Por Mendel Kalmenson
 

Uma questão de percepção
O Professor Herman Branover é um físico russo-israelense e educador judaico, conhecido na comunidade científica como pioneiro no campo de magneto-hidrodinâmica. No decorrer dos anos, Branover traduziu para o russo algumas das obras fundamentais do Judaísmo. À certa altura de sua extensa carreira ele decidiu traduzir uma clássica introdução ao Judaísmo do afamado romancista Herman Wouk, intitulada “Este é o Meu D'us”.

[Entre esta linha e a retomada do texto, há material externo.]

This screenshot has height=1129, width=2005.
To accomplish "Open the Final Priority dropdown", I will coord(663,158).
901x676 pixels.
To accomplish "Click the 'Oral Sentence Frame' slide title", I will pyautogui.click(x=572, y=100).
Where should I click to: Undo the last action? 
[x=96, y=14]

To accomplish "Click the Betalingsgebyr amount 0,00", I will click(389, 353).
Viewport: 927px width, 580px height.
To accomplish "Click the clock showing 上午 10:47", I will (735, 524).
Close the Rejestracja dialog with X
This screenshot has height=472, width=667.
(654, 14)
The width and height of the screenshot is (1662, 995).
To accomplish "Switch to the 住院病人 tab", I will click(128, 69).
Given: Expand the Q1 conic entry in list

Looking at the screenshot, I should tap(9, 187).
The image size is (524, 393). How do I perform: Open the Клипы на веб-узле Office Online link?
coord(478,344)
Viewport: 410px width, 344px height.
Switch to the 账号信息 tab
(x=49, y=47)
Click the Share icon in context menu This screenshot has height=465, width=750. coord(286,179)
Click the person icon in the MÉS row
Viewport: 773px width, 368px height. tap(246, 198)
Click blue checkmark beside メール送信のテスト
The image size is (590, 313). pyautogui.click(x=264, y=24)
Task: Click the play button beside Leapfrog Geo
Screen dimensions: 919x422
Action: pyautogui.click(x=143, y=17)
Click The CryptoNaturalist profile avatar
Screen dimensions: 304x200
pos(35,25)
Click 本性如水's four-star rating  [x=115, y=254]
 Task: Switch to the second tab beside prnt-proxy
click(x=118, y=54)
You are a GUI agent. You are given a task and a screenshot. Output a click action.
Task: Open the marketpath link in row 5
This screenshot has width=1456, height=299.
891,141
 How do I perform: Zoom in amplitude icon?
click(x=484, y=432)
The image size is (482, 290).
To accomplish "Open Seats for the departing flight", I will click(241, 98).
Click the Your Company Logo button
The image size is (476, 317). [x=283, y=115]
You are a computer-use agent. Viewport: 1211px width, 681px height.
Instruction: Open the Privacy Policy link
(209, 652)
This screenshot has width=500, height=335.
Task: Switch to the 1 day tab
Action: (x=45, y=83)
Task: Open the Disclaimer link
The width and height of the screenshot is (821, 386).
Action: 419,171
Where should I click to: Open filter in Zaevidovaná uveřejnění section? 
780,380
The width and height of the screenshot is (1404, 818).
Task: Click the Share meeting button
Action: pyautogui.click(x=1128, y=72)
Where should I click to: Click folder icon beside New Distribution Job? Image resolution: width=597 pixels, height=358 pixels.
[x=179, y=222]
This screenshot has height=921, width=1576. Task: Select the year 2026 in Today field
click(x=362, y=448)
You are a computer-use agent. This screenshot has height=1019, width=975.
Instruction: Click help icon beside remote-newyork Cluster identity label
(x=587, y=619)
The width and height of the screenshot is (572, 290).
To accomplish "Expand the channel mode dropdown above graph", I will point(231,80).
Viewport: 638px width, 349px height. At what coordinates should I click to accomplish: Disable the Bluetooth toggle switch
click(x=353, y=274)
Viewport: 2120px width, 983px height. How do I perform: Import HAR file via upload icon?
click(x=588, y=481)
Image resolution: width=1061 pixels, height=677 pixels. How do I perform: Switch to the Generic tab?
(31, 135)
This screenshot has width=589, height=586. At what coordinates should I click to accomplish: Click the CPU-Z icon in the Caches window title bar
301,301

Antes de fazê-lo, ele teve oportunidade de visitar o Rebe para uma audiência privada. Um dos assuntos que ele abordou foi seu plano de traduzir o livro para o russo. Ele mostrou ao Rebe uma cópia em inglês do livro, cuja capa é assim:

ESTE É MEU D'US                  HERMAN WOUK

O Rebe engasgou e disse: “Este é meu D'us, Herman Wouk?” Então continuou seriamente: “Com permissão do Sr. Wouk, eu encorajaria você a mudar o título. Há uma possibilidade, embora remota, de que um judeu russo ignorante sobre religião possa confundir o autor pelo tema do livro.”1

Acesso Negado
Não é confortável ver uma querida figura de autoridade implorando algo. É ainda mais difícil testemunhar sua rejeição. Porém, é o que presenciamos no final dos Cinco Livros de Moshê, quando ele implora a D'us para que lhe permita entrar na Terra Santa e seu pedido é negado.
A desolação de Moshê ao ouvir seu destino está bem documentada no Midrash.2

A pergunta tem sido feita mil vezes. Por que é negado a Moshê entrar na Terra Santa? Por que D'us rejeita o único pedido pessoal de Moshê a ser registrado na Bíblia?3

Com devoção, ele levou os israelitas durante seu acidentado passeio de montanha-russa até a nacionalidade. Ele passou o inferno com eles, do Egito ao Sinai, e mesmo assim ele estaria ali para testemunhar o triunfo deles ao chegar no fim da estrada.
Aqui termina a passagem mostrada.